By nbayliss-Oracle on Jun 24, 2015
SQL Plan Management (SPM) is an Oracle database feature that allows you to establish a set of SQL execution plans that will be used even if the database is subject to changes that would otherwise cause execution plan changes to occur. For example, you might have an end-of-day batch run that operates in a business context where there are extreme peaks and troughs in daily volume, or perhaps you are upgrading a database and want to be sure that plans are carried over (at least initially). You do not have to fix execution plans in stone with SPM, you can use plan evolution to automate the process of finding improved plans, improving performance in a controlled way and at your own pace. If you’re not familiar with SPM, a very good place to start is to take a look at Maria Colgan’s four-part blog post on the subject. It gives you all the tools you need to get started.

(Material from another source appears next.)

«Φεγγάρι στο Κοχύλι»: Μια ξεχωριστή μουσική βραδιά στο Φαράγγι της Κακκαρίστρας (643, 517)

If you are using SPM in Oracle Database 11gR2 or 12c, or if you are considering whether you should use it, then this blog post is for you. I decided to publish this post because I recently encountered a couple of environments that ran into, let’s say, “difficulties” with SPM when capturing SQL plan baselines automatically and continuously over a very long period of time (more than a year in fact). I’d like to give you a few pointers to avoid running into the same problems and why automatic SQL baseline capture was never intended to be used in that way.